• [Set task]: Reproduce all of the following material word for word, keeping every line as it appears.

• [Material provided]:
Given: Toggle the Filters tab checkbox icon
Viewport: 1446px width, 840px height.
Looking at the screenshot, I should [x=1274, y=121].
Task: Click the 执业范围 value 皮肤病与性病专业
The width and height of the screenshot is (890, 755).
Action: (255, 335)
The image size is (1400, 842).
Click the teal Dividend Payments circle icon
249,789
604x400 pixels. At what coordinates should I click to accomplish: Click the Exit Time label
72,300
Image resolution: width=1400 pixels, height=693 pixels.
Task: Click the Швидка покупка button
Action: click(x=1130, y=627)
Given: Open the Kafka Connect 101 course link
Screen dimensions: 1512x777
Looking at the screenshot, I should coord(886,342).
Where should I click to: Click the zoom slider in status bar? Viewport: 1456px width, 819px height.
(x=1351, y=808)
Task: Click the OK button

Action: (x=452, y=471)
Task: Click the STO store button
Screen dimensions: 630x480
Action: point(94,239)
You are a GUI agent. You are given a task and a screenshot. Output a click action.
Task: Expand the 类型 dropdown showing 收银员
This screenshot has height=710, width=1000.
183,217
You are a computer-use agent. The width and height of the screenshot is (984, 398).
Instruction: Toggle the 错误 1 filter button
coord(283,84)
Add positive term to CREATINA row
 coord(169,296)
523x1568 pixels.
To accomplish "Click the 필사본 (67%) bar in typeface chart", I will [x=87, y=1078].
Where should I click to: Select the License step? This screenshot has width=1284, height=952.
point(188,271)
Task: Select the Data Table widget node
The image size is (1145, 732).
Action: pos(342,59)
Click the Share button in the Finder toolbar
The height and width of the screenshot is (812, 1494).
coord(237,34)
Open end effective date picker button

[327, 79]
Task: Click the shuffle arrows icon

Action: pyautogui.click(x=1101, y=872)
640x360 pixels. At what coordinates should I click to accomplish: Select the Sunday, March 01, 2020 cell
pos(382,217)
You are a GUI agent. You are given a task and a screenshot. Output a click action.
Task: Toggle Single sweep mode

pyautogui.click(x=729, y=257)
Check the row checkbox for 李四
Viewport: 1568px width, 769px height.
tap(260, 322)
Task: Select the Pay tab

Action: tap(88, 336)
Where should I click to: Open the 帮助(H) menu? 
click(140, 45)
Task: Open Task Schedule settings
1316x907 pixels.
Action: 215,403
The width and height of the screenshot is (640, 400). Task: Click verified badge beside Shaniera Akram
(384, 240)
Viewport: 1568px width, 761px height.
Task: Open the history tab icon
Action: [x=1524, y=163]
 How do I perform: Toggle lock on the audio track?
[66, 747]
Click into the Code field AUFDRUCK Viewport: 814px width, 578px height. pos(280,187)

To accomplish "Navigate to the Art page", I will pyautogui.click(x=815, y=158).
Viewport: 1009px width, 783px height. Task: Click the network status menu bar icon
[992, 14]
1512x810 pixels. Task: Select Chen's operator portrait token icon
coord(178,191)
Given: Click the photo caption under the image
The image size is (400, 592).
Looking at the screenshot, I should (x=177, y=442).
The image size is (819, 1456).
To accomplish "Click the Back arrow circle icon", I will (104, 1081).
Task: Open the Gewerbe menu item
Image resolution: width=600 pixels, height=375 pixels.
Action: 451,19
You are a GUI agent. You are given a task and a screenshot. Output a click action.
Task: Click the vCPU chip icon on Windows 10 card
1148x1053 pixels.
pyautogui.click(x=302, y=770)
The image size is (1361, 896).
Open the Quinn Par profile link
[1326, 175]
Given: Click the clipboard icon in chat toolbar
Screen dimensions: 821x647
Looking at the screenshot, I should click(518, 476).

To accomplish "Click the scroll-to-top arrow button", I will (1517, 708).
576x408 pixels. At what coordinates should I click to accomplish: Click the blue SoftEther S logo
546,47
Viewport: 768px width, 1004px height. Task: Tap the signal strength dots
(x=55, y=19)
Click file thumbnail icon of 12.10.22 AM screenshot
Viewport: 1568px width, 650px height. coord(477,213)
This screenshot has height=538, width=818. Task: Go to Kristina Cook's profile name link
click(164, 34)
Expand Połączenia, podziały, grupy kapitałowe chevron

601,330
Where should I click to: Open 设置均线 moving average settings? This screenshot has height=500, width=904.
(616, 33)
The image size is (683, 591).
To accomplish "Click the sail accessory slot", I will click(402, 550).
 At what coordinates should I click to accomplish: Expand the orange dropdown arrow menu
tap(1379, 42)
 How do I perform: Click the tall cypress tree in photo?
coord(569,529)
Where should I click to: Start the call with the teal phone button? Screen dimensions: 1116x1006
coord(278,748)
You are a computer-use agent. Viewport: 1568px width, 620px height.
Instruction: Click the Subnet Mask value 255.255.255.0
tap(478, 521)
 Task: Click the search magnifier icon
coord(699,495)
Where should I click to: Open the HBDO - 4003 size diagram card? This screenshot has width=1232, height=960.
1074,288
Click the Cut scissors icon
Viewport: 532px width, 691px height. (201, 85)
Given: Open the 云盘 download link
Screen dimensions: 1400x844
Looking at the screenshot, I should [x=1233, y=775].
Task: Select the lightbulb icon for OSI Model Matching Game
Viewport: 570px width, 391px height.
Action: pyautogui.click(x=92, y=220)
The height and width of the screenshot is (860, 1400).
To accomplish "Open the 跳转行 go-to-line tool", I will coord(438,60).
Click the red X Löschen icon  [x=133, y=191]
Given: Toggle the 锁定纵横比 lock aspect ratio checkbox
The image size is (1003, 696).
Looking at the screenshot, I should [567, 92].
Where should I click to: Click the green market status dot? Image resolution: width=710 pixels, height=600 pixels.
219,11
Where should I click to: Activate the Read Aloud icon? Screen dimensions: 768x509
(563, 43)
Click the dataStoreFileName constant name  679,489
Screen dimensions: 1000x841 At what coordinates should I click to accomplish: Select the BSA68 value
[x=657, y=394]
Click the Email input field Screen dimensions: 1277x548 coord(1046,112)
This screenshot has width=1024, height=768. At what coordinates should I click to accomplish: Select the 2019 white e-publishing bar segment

• [Result of the exercise]:
Given: Toggle the Filters tab checkbox icon
Viewport: 1446px width, 840px height.
Looking at the screenshot, I should [x=1274, y=121].
Task: Click the 执业范围 value 皮肤病与性病专业
The width and height of the screenshot is (890, 755).
Action: (255, 335)
The image size is (1400, 842).
Click the teal Dividend Payments circle icon
249,789
604x400 pixels. At what coordinates should I click to accomplish: Click the Exit Time label
72,300
Image resolution: width=1400 pixels, height=693 pixels.
Task: Click the Швидка покупка button
Action: click(x=1130, y=627)
Given: Open the Kafka Connect 101 course link
Screen dimensions: 1512x777
Looking at the screenshot, I should coord(886,342).
Where should I click to: Click the zoom slider in status bar? Viewport: 1456px width, 819px height.
(x=1351, y=808)
Task: Click the OK button

Action: (x=452, y=471)
Task: Click the STO store button
Screen dimensions: 630x480
Action: point(94,239)
You are a GUI agent. You are given a task and a screenshot. Output a click action.
Task: Expand the 类型 dropdown showing 收银员
This screenshot has height=710, width=1000.
183,217
You are a computer-use agent. The width and height of the screenshot is (984, 398).
Instruction: Toggle the 错误 1 filter button
coord(283,84)
Add positive term to CREATINA row
 coord(169,296)
523x1568 pixels.
To accomplish "Click the 필사본 (67%) bar in typeface chart", I will [x=87, y=1078].
Where should I click to: Select the License step? This screenshot has width=1284, height=952.
point(188,271)
Task: Select the Data Table widget node
The image size is (1145, 732).
Action: pos(342,59)
Click the Share button in the Finder toolbar
The height and width of the screenshot is (812, 1494).
coord(237,34)
Open end effective date picker button

[327, 79]
Task: Click the shuffle arrows icon

Action: pyautogui.click(x=1101, y=872)
640x360 pixels. At what coordinates should I click to accomplish: Select the Sunday, March 01, 2020 cell
pos(382,217)
You are a GUI agent. You are given a task and a screenshot. Output a click action.
Task: Toggle Single sweep mode

pyautogui.click(x=729, y=257)
Check the row checkbox for 李四
Viewport: 1568px width, 769px height.
tap(260, 322)
Task: Select the Pay tab

Action: tap(88, 336)
Where should I click to: Open the 帮助(H) menu? 
click(140, 45)
Task: Open Task Schedule settings
1316x907 pixels.
Action: 215,403
The width and height of the screenshot is (640, 400). Task: Click verified badge beside Shaniera Akram
(384, 240)
Viewport: 1568px width, 761px height.
Task: Open the history tab icon
Action: [x=1524, y=163]
 How do I perform: Toggle lock on the audio track?
[66, 747]
Click into the Code field AUFDRUCK Viewport: 814px width, 578px height. pos(280,187)

To accomplish "Navigate to the Art page", I will pyautogui.click(x=815, y=158).
Viewport: 1009px width, 783px height. Task: Click the network status menu bar icon
[992, 14]
1512x810 pixels. Task: Select Chen's operator portrait token icon
coord(178,191)
Given: Click the photo caption under the image
The image size is (400, 592).
Looking at the screenshot, I should (x=177, y=442).
The image size is (819, 1456).
To accomplish "Click the Back arrow circle icon", I will (104, 1081).
Task: Open the Gewerbe menu item
Image resolution: width=600 pixels, height=375 pixels.
Action: 451,19
You are a GUI agent. You are given a task and a screenshot. Output a click action.
Task: Click the vCPU chip icon on Windows 10 card
1148x1053 pixels.
pyautogui.click(x=302, y=770)
The image size is (1361, 896).
Open the Quinn Par profile link
[1326, 175]
Given: Click the clipboard icon in chat toolbar
Screen dimensions: 821x647
Looking at the screenshot, I should click(518, 476).

To accomplish "Click the scroll-to-top arrow button", I will (1517, 708).
576x408 pixels. At what coordinates should I click to accomplish: Click the blue SoftEther S logo
546,47
Viewport: 768px width, 1004px height. Task: Tap the signal strength dots
(x=55, y=19)
Click file thumbnail icon of 12.10.22 AM screenshot
Viewport: 1568px width, 650px height. coord(477,213)
This screenshot has height=538, width=818. Task: Go to Kristina Cook's profile name link
click(164, 34)
Expand Połączenia, podziały, grupy kapitałowe chevron

601,330
Where should I click to: Open 设置均线 moving average settings? This screenshot has height=500, width=904.
(616, 33)
The image size is (683, 591).
To accomplish "Click the sail accessory slot", I will click(402, 550).
 At what coordinates should I click to accomplish: Expand the orange dropdown arrow menu
tap(1379, 42)
 How do I perform: Click the tall cypress tree in photo?
coord(569,529)
Where should I click to: Start the call with the teal phone button? Screen dimensions: 1116x1006
coord(278,748)
You are a computer-use agent. Viewport: 1568px width, 620px height.
Instruction: Click the Subnet Mask value 255.255.255.0
tap(478, 521)
 Task: Click the search magnifier icon
coord(699,495)
Where should I click to: Open the HBDO - 4003 size diagram card? This screenshot has width=1232, height=960.
1074,288
Click the Cut scissors icon
Viewport: 532px width, 691px height. (201, 85)
Given: Open the 云盘 download link
Screen dimensions: 1400x844
Looking at the screenshot, I should [x=1233, y=775].
Task: Select the lightbulb icon for OSI Model Matching Game
Viewport: 570px width, 391px height.
Action: pyautogui.click(x=92, y=220)
The height and width of the screenshot is (860, 1400).
To accomplish "Open the 跳转行 go-to-line tool", I will coord(438,60).
Click the red X Löschen icon  [x=133, y=191]
Given: Toggle the 锁定纵横比 lock aspect ratio checkbox
The image size is (1003, 696).
Looking at the screenshot, I should [567, 92].
Where should I click to: Click the green market status dot? Image resolution: width=710 pixels, height=600 pixels.
219,11
Where should I click to: Activate the Read Aloud icon? Screen dimensions: 768x509
(563, 43)
Click the dataStoreFileName constant name  679,489
Screen dimensions: 1000x841 At what coordinates should I click to accomplish: Select the BSA68 value
[x=657, y=394]
Click the Email input field Screen dimensions: 1277x548 coord(1046,112)
This screenshot has width=1024, height=768. At what coordinates should I click to accomplish: Select the 2019 white e-publishing bar segment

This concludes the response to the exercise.